Interpretting Box Plots

When the output of a trials is subject to random variation, some barchart bars will be terminated with lighter colors and T lines.

http://caliper.googlecode.com/svn/static/boxplot.png

The endcaps on the barcharts are Box Plots, and are composed of up to 5 values:

  1. The left-side T indicates the minimum measured value.
  2. The left-hand edge of the lighter-colored sections is the first quartile. 25% of the measurements are below this value; 75% are above it.
  3. The middle edge that divides the two lighter-colored sections is the median. 50% of the measurements are below this value; 50% are above it.
  4. The right-hand edge of the lighter-colored sections is the third quartile. 75% of the measurements are below this value; 25% are above it.
  5. The right-side T indicates the maximum measured value.

Many bars will not have all of these features.

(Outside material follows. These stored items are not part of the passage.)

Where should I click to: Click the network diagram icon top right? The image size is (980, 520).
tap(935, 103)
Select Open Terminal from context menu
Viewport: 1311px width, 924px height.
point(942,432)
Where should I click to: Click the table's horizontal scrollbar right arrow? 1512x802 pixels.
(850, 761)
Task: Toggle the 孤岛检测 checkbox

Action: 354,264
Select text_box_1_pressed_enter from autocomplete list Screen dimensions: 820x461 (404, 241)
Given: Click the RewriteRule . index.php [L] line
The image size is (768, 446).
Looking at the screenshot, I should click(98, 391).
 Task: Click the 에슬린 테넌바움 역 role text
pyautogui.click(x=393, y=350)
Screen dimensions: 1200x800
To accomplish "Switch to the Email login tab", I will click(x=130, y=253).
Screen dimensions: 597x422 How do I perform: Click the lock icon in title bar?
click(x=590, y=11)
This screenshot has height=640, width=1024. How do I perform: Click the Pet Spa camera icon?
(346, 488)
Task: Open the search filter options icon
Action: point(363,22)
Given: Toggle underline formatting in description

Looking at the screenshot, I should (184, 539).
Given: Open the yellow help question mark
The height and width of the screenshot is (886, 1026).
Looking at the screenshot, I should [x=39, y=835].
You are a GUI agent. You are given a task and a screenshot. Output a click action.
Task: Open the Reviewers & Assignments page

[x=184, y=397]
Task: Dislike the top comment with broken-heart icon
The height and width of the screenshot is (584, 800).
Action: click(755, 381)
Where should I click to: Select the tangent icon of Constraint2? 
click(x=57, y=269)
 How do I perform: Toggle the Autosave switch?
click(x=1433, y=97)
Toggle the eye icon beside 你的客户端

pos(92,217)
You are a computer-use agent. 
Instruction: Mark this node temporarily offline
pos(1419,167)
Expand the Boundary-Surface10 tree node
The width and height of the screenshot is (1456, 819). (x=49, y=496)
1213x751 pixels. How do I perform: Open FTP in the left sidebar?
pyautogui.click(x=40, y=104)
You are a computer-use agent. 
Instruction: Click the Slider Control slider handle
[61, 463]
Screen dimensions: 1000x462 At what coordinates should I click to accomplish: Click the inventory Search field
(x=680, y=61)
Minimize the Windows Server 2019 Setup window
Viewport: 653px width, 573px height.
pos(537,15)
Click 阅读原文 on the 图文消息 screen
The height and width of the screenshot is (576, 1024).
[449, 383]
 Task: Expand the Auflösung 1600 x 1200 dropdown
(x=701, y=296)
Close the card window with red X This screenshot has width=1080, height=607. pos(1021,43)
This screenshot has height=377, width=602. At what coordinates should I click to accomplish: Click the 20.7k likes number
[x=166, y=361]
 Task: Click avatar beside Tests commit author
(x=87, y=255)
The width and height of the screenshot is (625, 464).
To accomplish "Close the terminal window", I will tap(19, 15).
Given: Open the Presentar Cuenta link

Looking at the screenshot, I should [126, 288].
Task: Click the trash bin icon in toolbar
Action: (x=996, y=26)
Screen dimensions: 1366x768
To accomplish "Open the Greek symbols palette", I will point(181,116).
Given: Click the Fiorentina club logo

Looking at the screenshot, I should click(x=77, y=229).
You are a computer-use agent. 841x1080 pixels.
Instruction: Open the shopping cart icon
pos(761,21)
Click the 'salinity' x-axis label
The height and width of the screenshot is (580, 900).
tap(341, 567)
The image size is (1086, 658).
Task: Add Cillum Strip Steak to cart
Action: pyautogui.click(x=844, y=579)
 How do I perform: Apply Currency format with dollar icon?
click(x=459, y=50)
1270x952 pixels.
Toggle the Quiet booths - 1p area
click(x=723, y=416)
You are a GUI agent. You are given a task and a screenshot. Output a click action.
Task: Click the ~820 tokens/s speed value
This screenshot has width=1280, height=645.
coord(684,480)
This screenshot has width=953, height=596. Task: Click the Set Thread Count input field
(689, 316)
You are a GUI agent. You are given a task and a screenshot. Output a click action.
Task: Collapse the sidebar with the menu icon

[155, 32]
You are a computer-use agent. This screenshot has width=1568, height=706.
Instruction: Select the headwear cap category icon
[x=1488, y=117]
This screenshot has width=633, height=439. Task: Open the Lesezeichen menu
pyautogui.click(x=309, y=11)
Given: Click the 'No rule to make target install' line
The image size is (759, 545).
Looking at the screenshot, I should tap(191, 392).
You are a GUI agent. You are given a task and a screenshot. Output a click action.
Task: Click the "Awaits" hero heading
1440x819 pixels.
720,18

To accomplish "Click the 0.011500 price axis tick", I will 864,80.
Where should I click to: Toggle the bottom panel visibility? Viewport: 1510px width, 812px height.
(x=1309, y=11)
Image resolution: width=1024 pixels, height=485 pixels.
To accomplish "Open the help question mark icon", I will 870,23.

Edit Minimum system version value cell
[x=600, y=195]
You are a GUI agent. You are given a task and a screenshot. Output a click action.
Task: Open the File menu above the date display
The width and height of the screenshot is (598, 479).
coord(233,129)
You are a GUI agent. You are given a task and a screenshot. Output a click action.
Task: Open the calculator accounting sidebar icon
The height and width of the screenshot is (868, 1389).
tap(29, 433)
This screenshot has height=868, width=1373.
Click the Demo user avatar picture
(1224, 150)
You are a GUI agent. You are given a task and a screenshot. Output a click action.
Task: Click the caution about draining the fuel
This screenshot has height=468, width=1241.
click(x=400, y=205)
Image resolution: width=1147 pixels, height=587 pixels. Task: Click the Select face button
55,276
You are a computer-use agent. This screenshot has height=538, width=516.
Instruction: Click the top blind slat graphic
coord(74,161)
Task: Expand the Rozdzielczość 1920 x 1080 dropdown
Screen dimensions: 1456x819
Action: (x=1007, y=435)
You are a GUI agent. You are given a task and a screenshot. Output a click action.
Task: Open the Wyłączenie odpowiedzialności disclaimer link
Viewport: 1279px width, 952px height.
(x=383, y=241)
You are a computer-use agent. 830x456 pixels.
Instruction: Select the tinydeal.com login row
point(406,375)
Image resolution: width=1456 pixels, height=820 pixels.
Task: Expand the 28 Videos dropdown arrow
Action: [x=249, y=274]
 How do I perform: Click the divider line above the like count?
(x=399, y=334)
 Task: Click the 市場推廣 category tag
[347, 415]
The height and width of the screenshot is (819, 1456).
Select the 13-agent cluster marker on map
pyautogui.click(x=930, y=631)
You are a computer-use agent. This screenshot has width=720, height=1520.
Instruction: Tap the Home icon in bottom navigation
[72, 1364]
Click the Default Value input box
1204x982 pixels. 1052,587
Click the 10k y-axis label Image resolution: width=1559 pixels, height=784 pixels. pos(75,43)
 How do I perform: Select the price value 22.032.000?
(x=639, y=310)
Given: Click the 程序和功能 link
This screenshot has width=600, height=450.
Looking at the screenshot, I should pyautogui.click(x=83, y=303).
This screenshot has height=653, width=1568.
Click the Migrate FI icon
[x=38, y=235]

In that case, the omitted feature is not interesting: it is equal to the adjacent value. If all measurements are exactly equal, then the minimum, first-quartile, median, third-quartile and maximum will all be together at the bar's end.

Variation may be due to the way the benchmark was coded. For example, use of a java.util.Random within the benchmark can yield unrepeatable results. Variation may also come from uncontrollable factors in the underlying operating system and hardware. For example, benchmarks that use large amounts memory will be impacted by behind-the-scenes caches and paging.